On Thursday, the OLCC passed a temporary rule which radically changed, without warning, the amount of flower that an Oregon Medical Marijuana Program (OMMP) patient may purchase.
Previously, an OMMP patient or caregiver could purchase up to 24 ounces per day from a dispensary. Beginning today, Friday, August 24, that amount is reduced to one ounce.
Per the OLCC, this action is being taken “because of suspicious purchase activity detected in the state’s Cannabis Tracking System (CTS).”
“Today’s action on OMMP purchase limits is designed to prevent potential diversion of usable marijuana into the secondary illegal market. The OLCC will continue to investigate the suspicious activity and will work with the Oregon Health Authority, which has authority over the OMMP, and if necessary forward investigative findings to law enforcement.
“The temporary rule takes effect on Friday, August 24, 2018, requiring OLCC licensed marijuana retailers to comply with the new purchase limits immediately. The temporary rule expires in six months and could be modified or rescinded after the investigations are completed.
The Cannabis Tracking System worked as it should enabling us to uncover this suspicious activity,” said Steven Marks, OLCC Executive Director. “When we detect possible illegal activity, we need to take immediate steps to deter it from happening further, and that’s why the Commission moved quickly.”
Much like Trump stroking out before Christmas, odds are high this is related to the recently released Oregon-Idaho High Intensity Drug Trafficking Area (OR-ID HIDTA) report claiming that an unacceptable amount of Oregon cannabis is being illegally diverted across state lines to the unregulated marketplace.

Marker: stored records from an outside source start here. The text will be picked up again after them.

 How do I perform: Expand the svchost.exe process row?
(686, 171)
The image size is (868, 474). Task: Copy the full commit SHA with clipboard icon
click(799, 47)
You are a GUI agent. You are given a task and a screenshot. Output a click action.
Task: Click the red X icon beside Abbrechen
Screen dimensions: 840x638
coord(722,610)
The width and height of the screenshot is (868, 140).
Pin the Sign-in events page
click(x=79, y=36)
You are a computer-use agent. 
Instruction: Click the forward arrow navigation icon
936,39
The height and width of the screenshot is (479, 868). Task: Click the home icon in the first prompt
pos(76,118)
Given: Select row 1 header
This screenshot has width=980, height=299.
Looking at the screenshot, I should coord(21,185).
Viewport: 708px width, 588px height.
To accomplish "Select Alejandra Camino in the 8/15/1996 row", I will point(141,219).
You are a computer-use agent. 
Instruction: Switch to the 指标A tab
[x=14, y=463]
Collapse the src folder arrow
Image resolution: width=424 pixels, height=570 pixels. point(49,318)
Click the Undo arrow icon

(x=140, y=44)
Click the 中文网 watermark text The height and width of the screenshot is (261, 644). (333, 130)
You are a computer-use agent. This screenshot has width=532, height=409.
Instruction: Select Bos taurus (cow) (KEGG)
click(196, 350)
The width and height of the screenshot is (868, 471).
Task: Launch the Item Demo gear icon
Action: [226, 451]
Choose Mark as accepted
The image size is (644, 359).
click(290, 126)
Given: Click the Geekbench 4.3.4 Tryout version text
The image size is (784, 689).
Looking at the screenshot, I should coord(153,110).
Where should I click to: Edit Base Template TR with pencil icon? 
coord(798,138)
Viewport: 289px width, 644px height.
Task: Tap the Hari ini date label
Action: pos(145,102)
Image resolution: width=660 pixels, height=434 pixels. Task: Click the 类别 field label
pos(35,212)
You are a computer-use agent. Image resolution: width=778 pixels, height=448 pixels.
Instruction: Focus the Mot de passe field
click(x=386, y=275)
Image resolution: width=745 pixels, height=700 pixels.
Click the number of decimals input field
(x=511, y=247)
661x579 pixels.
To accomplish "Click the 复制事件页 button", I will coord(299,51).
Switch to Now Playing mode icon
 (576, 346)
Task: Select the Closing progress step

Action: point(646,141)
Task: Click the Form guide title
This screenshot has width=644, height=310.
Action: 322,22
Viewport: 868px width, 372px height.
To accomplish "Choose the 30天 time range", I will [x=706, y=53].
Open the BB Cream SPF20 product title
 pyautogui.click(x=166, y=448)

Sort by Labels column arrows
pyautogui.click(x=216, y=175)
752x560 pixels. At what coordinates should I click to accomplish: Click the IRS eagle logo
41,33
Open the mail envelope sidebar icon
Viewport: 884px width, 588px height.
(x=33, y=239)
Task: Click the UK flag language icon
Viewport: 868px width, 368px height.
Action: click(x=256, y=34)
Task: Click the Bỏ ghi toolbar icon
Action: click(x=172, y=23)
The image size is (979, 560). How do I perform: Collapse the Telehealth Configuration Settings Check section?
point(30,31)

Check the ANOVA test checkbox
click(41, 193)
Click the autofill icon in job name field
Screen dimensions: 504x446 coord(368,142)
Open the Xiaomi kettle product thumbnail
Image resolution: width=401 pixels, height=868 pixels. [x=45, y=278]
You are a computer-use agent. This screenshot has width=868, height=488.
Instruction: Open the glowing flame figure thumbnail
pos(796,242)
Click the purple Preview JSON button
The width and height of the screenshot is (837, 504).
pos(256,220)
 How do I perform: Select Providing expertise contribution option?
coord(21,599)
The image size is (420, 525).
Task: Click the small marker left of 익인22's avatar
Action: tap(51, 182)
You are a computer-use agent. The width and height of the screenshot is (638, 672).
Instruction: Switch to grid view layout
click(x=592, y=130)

That report led Oregon US Attorney Billy Williams to announce that Oregon’s cannabis is “out of control,” and direct state regulatory agencies to get a handle on the problem.
Details about the suspicious purchases were not released, but it may a be variation on “looping,” a practice that recently took down Colorado dispensary chain Sweet Leaf.
It involves consumers making multiple purchases in a single day, and in Sweet Leaf’s case, some consumers made more than 40 one-ounce purchases from a single dispensary in a day.